Split Routine: a split routine is where you divide the muscle groups (body) focusing on a specific group of muscles on any one day. One of the characteristics of a split routine is that they are typically much shorter in duration taking sometimes just 20 minutes compared to a whole body routine that make take an hour or more. An example of this might be a 4 day split like the one I do:
Day 1 – Chest & Triceps
Day 2 – Biceps, Forearms, and Shoulders
Day 3 – Legs
Day 4 – Back
Another factor to consider is what type of training are you doing. You may be too young to remember this but Mike Mentzer (picture above) who was a professional bodybuilder back in the 70’s. He came up with the philosophy of High Intensity Training or Heavy Duty which advocated training a muscle to failure with very heavy weights and lower repetitions. This form of training exacts a huge toll on your muscles and ability to recover between training sessions, so much that Mr. Mentzer advocated training a muscle group just once a week. That’s fine, but what about the majority of us who don’t lift extremely heavy weights and do sets to failure? Well our intensity would be lower and we would be putting less stress on our bodies. So one can assume that intensity and amount of resistance will affect our ability to recover.
Aside from the type of routine used and the intensity/load factor it is fair to assume that your ability to recover plays a role in how many training days you should engage in each week. Age can be a factor in your ability to recover, when you are younger you will probably recover quicker than as you age, simply due to higher levels of hormones coursing through your body. Another factor may be the supplements you are taking or not taking can have a big effect on recovery ability.
There is certainly a lot of variability in determining the optimal number of days a week to perform strength training, but with that said I think there are some reasonable guidelines that should be taken into consideration.
Your ability to recover is a big factor.
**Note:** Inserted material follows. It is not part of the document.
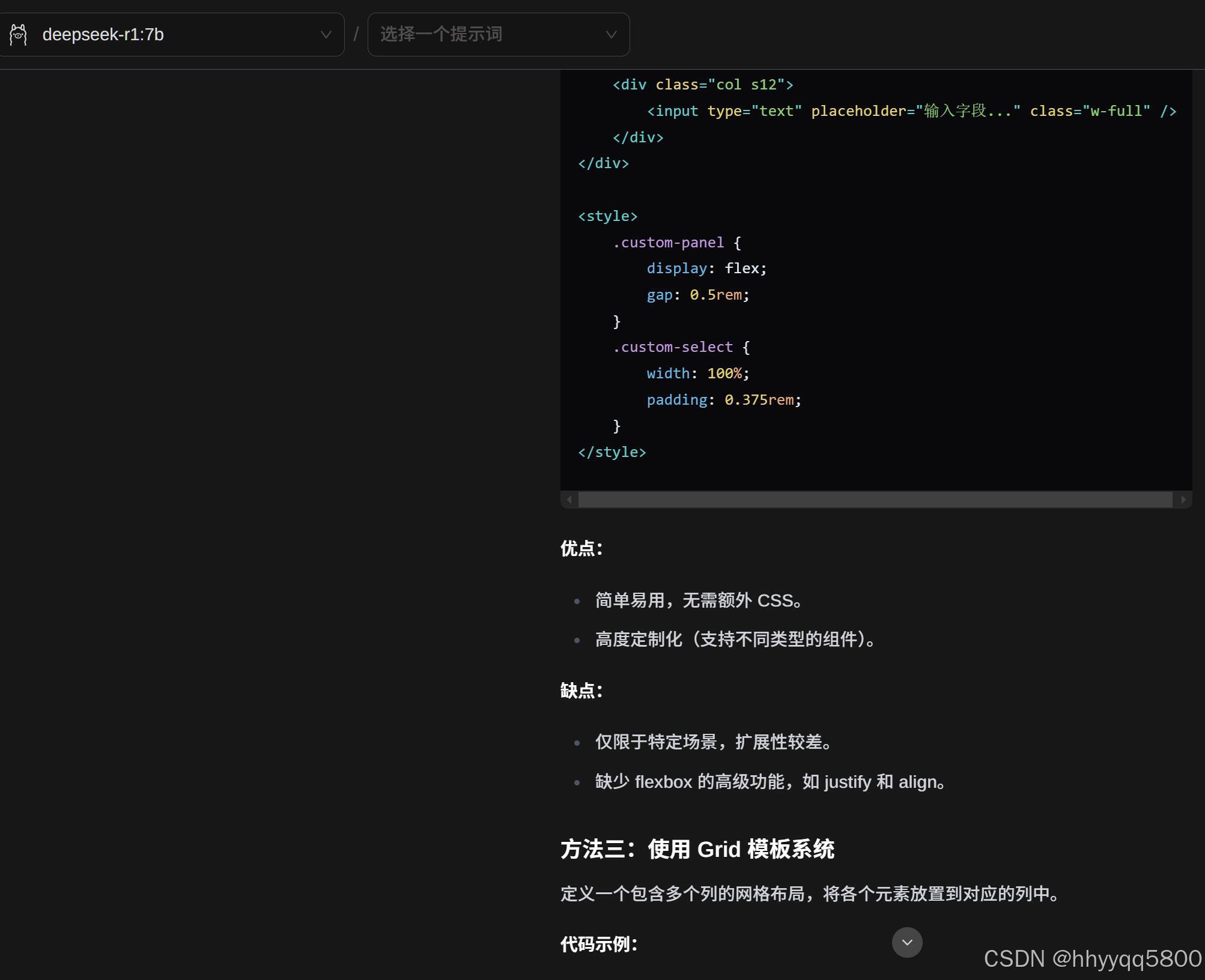The image size is (1205, 980).
Task: Click the model selector chevron arrow
Action: 326,35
You should give yourself at least a couple of days rest after working a muscle group. If you continue to put a muscle group under stress without allowing time for it to repair you are in effect wasting your time.
Choose supplements like Glutamine, Branched Chained Amino Acids (BCAA), Whey Protein, and Creatine to help your body recover by consuming them right after working out.
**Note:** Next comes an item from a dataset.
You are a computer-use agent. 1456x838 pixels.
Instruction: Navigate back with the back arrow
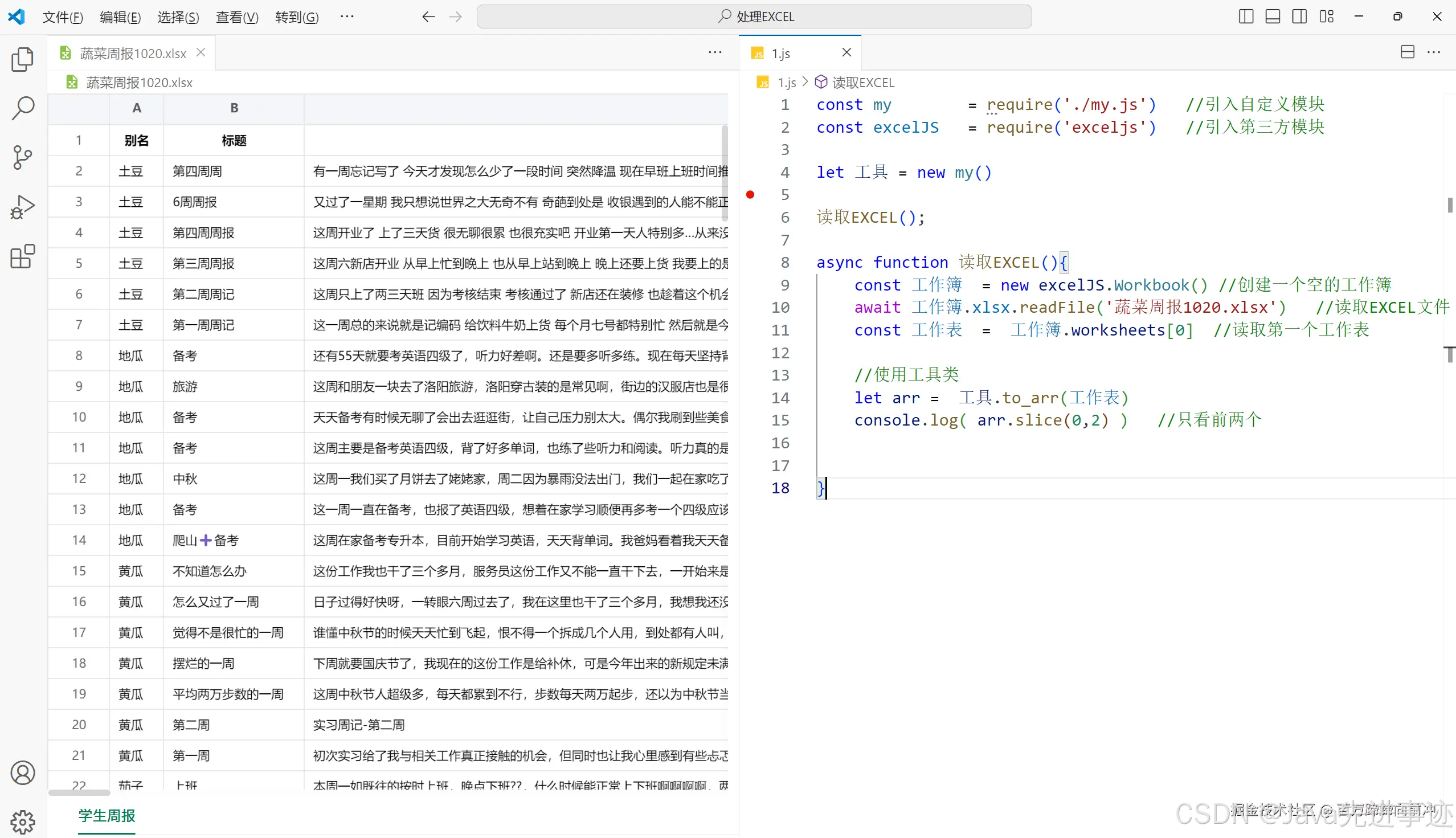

If you are performing very high intensity workouts as mentioned above then give yourself additional time to recover, conversely if you are doing lower intensity workouts you may not need as much time before your next workout.
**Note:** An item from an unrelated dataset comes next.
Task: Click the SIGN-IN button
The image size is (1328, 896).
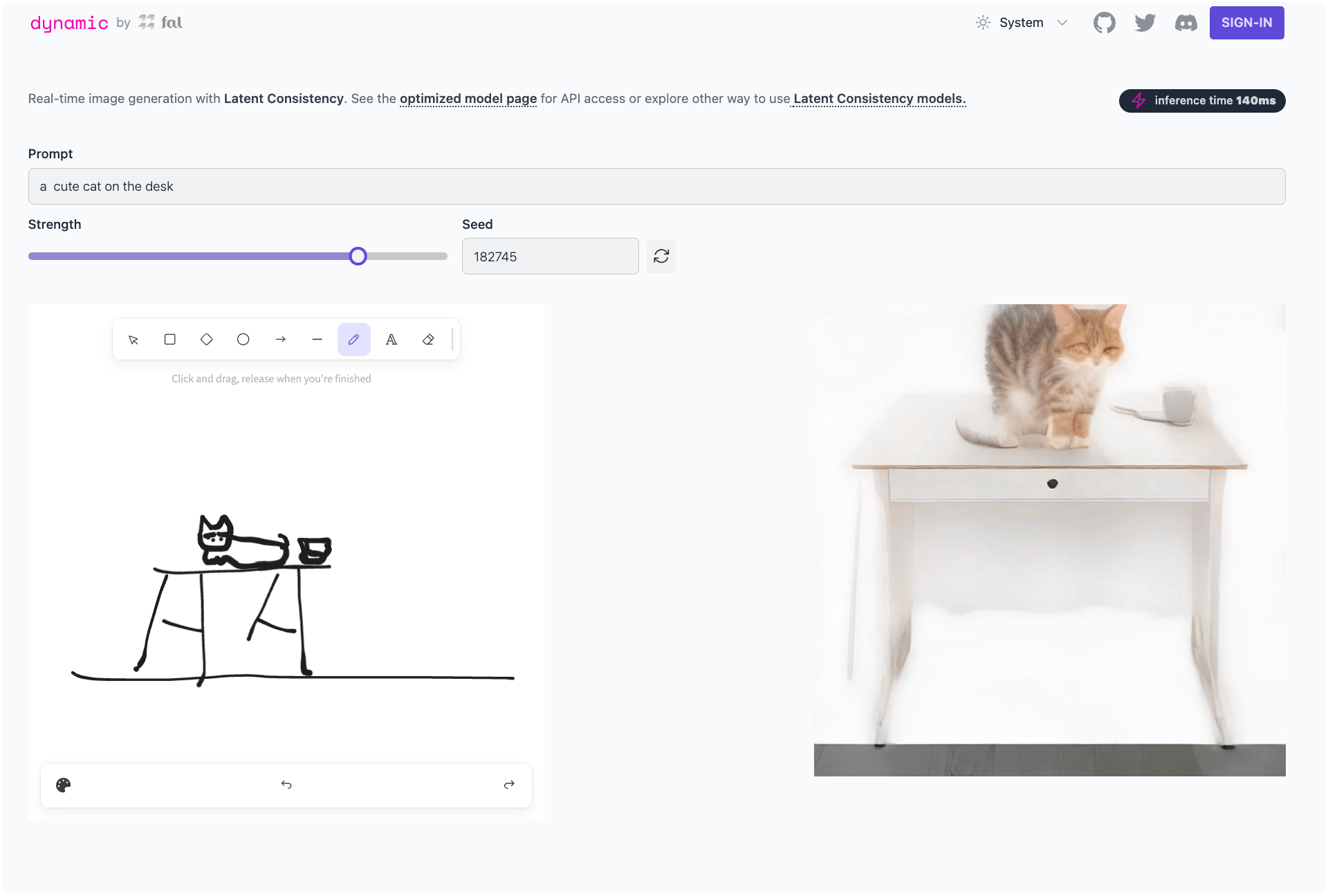Action: [x=1246, y=22]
If you are performing Whole Body strength training workouts maybe once or twice a week is all you need. In fact you might just want to look at it as performing a Whole Body workout once every 5 to 7 days, instead of how many times per week.
Make sure even if you are doing a 4 or 5 day split that you build in a rest day upon completion of the final day in the split training program. Remember even in a split routine you will work muscles that have already been worked for instance if you work your back you might also be working your triceps and shoulders.
If you are still sore even after taking a rest day, consider taking another day to allow your muscles to completely heal and rebuild themselves before putting them under stress again.
As already mentioned I do a 4 day split strength training routine, and with a fairly normal life I find I end up getting all the workouts completed in about a week. I typically take a rest day after “Day 4 – Back” because it stresses my triceps and shoulders, which again get worked on “Day 1 – Chest & Triceps”. My recommendation is you must find the happy medium between working out too frequently and not enough. Your body needs time to rest, but too much time between workouts and you can lose strength. So give yourself enough time for the muscles to recover and grow, but not so much time that you aren’t moving forward and gaining strength.
I would love to hear your comments and your approach to strength training.